"¿Se pueden financiar 22 años de jubilación habiendo cotizado durante 37 años el 20 por ciento de los salarios recibidos y mantener el nivel de vida previo a la jubilación?”
05-09-2003 - Cuando la vida se alarga, la incorporación al trabajo se demora y la jubilación se anticipa, el periodo de cotización se acerca a la duración de la jubilación y, de no tomar medidas, las cotizaciones no permiten financiar las pensiones. El INE en el 2001 corrigió las proyecciones de población según mortalidad, fecundidad e inmigración observados, con lo que la relación entre mayores de 65 años y personas de 20 a 64, que en el 2001 fue del 27 por ciento, sería del 36 por ciento en el 2025 y del 60 por ciento en el 2050. Así, en el 2050 habría 1,6 activos por jubilado. 1,2 si se obvian los factores correctores. Por lo tanto, ni la fecundidad ni la inmigración resolverán un problema que va ligado a la trayectoria vital individual.
¿Qué se puede hacer? Si mejora la productividad crecen los salarios y las cotizaciones, pero ello no implica adecuar las pensiones a los salarios. En España desde 1985 la base máxima de cotización crece por debajo de los salarios y del IPC, y el sistema pervive a base de empobrecer a los jubilados, aun aumentado sus pensiones regularmente.
El aumento del empleo puede paliar el reto financiero derivado del envejecimiento, pero no compensarlo. Reducir las pensiones medias sin considerar la renta y el patrimonio no es equitativo ni intra ni intergeneracionalmente. Aumentar las cotizaciones equivale a más presión fiscal. Incrementar el déficit público choca con el pacto de estabilidad y crecimiento. Sin embargo, nada es negligible y probablemente deban combinarse varias de estas medidas con otras, como el fomento de los sistemas de capitalización –debidamente regulados– y el retraso de la jubilación.
Diferir la jubilación un año reduciría el gasto en pensiones de un 0,6 por ciento a un 1 por ciento del PIB en el 2050, absorbiendo un 20 por ciento de dicho gasto. Y podría hacerse sin variar el límite legal de 65 años, ya que en el 2000/2001 la edad media de jubilación en España fue de 61,4 años.
¿Por qué no se actúa?
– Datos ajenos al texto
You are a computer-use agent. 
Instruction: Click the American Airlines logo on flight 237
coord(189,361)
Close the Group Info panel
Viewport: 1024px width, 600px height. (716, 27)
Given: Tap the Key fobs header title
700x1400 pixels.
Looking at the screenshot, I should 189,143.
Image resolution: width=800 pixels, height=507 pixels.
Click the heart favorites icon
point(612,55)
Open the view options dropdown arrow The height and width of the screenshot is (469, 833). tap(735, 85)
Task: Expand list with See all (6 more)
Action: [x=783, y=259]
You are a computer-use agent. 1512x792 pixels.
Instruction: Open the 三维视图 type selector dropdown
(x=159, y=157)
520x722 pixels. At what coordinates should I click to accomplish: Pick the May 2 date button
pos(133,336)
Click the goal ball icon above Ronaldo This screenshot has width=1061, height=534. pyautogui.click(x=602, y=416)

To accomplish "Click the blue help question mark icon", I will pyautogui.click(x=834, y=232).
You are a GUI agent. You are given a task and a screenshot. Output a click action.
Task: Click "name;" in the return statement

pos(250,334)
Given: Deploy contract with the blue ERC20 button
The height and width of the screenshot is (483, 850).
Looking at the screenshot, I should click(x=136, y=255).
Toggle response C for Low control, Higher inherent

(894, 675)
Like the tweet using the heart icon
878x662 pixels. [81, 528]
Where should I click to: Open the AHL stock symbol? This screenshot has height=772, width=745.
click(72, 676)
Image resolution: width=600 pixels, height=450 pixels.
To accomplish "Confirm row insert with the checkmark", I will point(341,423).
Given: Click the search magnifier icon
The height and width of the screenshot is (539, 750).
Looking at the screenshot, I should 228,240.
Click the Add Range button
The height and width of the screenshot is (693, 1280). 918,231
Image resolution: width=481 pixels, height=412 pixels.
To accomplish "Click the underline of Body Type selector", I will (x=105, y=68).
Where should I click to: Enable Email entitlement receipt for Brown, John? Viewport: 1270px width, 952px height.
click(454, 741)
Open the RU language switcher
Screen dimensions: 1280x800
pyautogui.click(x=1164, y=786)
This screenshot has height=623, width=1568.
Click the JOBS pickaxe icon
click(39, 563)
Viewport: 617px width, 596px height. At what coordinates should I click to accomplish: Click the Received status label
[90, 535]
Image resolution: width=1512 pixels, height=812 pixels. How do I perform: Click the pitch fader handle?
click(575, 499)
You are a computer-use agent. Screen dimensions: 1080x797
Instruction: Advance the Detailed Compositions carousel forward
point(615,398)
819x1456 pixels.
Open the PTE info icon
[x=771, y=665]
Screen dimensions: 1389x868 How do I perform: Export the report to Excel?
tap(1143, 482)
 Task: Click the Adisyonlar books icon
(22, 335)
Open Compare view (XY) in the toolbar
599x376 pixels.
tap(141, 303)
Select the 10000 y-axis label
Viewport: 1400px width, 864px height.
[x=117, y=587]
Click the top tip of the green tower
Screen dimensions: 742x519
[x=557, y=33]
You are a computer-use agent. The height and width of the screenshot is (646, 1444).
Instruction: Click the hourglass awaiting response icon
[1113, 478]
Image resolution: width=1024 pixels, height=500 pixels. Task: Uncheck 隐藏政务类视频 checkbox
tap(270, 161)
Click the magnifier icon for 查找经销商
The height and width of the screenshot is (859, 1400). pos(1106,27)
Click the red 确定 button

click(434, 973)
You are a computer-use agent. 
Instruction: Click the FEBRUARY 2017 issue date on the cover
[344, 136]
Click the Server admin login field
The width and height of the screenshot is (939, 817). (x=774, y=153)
El informe de estrategia de España ante la UE prevé superávit de la Seguridad Social hasta el 2015 y éste es el gran argumento del Gobierno y de algunos agentes sociales para no abordar la reforma.
El pacto de Toledo acordó trasladar el superávit a un fondo de reserva. Pero en el 2002 los activos eran sólo del 1 por ciento del PIB y el tiempo existente para acumular reservas no permitirá al fondo contribuir suficientemente al déficit derivado de la jubilación de las grandes cohortes del “baby boom”. En el año 2020 surgiría el déficit y el incremento de activos del fondo sería del 17 por ciento del PIB, lo que permitiría financiar el déficit hasta el 2030, agotándose después las reservas y acumulando una deuda del 109 por ciento en el 2050.
El informe conjunto de la CCE y del Consejo de Europa sobre adecuación y viabilidad de las pensiones define de forma políticamente correcta que “el sistema español de pensiones parece funcionar bien... Pero se enfrenta a un reto... De viabilidad financiera... La reorganización de la financiación..., la creación de un fondo de reserva..., son pasos en la dirección adecuada (pero) las reformas realizadas... No parecen ser suficientes para afrontar el reto financiero”.
En “La Vanguardia” del 27 de julio se podía leer: “El Parlamento aparca las conclusiones del pacto de Toledo sine die ante el inicio de un periodo electoral”. Confiemos que en la próxima legislatura se acepte –por lo menos– que “tenemos un problema”.